We had a couple of miles to do before our next turn, which would then put us a little over one mile from the cabin. So, basically, a lot of miles in the increasing storm.

The thunder picked up considerably. There were deafening booms surrounding us, and we were sure lightning was going to strike in front of us at any moment. Noah was now crying with a ferocity that only hatred toward his over-adventurous mother could cause.

I checked the radar again.

Not only had the storm sped up, but it had tripled in width. AND THEN IT SLOWED DOWN. Now it was crawling along my radar, and just getting wider and wider and WIDER. There was no point in finding shelter – this storm was going to stick around for a while. So I just told the kids that the only way back was back, and the faster we went, the less of the storm that would reach us.

Radar 1135 IMG_2007

By the time we got to the Red/Yellow connector, we had arrived into the middle of the storm. Rain was now sheeting at us sideways, and the trail had immediately transformed into a rushing river.

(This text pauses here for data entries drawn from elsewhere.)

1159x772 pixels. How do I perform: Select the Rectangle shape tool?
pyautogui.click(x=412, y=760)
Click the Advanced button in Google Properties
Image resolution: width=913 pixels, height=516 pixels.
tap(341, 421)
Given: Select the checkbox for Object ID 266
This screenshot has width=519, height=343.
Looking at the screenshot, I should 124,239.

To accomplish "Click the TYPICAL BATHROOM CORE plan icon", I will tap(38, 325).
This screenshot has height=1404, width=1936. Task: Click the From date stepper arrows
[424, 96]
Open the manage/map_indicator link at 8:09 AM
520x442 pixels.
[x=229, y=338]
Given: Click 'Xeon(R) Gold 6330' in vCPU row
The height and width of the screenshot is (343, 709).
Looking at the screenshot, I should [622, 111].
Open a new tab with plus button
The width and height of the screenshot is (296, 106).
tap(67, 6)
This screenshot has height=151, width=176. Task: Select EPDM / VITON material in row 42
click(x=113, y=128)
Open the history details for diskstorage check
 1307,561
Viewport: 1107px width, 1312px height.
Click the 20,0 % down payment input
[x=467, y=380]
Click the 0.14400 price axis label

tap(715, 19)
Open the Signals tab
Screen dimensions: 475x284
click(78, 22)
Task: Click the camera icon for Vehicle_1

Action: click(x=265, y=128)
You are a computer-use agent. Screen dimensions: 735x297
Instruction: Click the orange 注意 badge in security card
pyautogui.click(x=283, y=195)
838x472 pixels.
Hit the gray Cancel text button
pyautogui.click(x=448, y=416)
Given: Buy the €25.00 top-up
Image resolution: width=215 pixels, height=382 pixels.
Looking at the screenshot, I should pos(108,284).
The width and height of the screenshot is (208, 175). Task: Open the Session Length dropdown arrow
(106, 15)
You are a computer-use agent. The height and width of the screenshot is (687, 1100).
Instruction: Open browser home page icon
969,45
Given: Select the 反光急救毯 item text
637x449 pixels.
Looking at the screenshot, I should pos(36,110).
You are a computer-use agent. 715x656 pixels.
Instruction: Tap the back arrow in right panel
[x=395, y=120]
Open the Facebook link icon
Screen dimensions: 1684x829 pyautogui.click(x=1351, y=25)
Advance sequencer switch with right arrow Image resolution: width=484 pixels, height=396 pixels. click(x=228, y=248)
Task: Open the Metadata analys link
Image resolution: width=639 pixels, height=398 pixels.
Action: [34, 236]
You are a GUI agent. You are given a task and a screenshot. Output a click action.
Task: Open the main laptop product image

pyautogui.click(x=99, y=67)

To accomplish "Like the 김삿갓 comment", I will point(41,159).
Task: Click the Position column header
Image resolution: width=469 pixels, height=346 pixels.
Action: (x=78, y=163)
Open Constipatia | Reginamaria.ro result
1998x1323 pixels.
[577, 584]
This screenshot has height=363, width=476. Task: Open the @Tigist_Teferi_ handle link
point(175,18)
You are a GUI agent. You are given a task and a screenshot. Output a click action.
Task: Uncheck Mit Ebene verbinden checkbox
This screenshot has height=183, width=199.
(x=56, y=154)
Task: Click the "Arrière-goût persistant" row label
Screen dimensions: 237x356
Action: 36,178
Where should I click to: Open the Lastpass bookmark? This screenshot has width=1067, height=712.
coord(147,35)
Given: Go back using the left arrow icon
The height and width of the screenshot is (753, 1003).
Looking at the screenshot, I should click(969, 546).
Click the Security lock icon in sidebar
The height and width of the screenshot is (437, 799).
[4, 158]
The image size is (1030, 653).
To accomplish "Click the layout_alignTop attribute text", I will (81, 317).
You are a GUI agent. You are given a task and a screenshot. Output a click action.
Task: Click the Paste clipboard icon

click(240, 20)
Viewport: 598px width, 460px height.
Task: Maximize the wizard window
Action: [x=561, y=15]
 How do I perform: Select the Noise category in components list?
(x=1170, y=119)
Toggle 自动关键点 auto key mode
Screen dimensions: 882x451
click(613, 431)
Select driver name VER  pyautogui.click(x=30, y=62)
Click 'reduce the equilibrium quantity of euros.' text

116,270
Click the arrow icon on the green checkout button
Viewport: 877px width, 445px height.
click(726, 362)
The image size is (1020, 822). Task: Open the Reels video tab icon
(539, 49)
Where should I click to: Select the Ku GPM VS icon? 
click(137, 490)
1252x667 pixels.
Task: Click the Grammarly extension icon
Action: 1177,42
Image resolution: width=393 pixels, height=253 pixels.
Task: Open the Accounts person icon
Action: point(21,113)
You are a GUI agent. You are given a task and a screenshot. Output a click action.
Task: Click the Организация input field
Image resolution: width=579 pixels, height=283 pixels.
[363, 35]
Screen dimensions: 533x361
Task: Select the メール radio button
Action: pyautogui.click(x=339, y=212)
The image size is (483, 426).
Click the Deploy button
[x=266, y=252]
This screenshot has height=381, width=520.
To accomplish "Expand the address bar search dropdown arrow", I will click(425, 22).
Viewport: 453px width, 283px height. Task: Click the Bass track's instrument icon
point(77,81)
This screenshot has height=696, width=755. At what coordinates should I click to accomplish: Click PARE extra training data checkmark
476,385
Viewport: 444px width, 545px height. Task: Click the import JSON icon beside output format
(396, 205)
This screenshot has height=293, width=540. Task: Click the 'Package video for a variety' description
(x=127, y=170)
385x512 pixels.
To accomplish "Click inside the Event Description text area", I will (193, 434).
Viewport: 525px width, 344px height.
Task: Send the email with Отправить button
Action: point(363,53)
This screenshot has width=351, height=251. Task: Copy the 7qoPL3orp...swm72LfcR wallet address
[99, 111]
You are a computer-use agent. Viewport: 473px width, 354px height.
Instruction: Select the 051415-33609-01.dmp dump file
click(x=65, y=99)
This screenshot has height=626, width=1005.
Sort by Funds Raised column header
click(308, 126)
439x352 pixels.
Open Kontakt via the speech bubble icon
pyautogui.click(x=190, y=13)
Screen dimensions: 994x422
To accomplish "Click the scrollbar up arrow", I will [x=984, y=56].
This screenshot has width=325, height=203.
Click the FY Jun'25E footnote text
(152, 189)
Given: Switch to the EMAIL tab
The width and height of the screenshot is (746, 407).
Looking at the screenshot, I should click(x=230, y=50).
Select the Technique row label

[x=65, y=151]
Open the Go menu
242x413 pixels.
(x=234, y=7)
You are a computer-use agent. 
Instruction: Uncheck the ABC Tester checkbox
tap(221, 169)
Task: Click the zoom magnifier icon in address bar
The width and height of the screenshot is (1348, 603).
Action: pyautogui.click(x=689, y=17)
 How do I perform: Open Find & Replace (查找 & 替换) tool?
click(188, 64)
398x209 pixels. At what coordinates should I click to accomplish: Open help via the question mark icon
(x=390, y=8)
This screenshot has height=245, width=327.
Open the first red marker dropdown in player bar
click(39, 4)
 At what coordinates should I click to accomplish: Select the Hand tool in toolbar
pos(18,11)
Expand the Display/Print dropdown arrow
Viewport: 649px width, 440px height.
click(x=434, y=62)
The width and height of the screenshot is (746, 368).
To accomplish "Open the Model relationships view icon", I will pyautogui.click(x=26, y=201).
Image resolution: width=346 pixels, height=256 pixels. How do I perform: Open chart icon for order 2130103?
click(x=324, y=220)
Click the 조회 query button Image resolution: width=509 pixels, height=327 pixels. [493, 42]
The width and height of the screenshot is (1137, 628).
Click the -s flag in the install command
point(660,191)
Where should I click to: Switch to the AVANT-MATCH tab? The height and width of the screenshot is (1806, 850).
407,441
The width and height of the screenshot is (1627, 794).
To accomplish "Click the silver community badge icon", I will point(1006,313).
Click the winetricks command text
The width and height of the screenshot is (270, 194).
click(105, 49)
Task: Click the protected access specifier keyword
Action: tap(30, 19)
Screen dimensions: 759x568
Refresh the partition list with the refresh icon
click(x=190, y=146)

So not only were we being deluged from the top down, we were also being sloshed from the bottom up.

Levi, Noah’s best friend, slipped and fell under the tide. He was now muddied completely and bawling. 

But somehow, for just a minute, Noah miraculously rallied. I thought he’d found a new person inside of himself. He held up both his arms in weight-lifting pose, let out a primal scream, and yelled “ONE MORE MILE!! WE CAN DO THIS!! LET’S GOOOOOOO!!!”

Then half a minute later, he cried “THIS IS THE WORST DAY EVER!!!”

We scaled a couple narrow, high ridges with a long drop to the creek at only a slip of the foot. We made it to the half mile mark. To the quarter mile mark. 

And finally, we saw it. The clearing. The promise of a cabin. Of warmth and dryness and coffee and hot chocolate. We sprinted for it, only pausing under the pavilion to take a selfie that might as well have been underwater, as wet as we all were. 

thunderhike after IMG_2013

Then we made it in. Noah passed out clothes to Levi and Luke, and I passed out clothes to the mothers. We turned up the heat, made hot beverages, got everyone blankets, and sent the kids off to have some recovery iPad time. 

The mothers sat around reminiscing about our fabutastic adventure. Kelly was on the end of the spectrum of “THAT WAS AMAZING AND SO FUN!!!” Christen, who’s a little more cautious, had made fantastic progress since the last time we got caught in the rain. She was staring out the window, holding her coffee, saying, “I never panicked except that one time when… ——— !!! WHAT IN THE WORLD IS HAPPENING?? 

She squealed out in horror, the caught herself and started hysterically laughing. 

Kelly and I whirled around to see what was happening, and the big, oafy, old Ugly Duck of the lake (Rusty, as the kids had named him), was voraciously riding atop one of the tiny female mallard ducks, violently pecking at her neck and de-feathering her in the process.

The kids had heard Christen squeal and ran in to see what our next calamity was.

“MOM!! Rusty and that other duck are in a fight!! Oh! It’s over now. Rusty won, I think. Look at him strutting around!! His neck is so funny!!”

He was indeed walking the walk of the victorious, rhythmically gyrating his neck as he walked to show that he was absolutely The Stuff. 

Needless to say, Rusty finished off our day with a bang.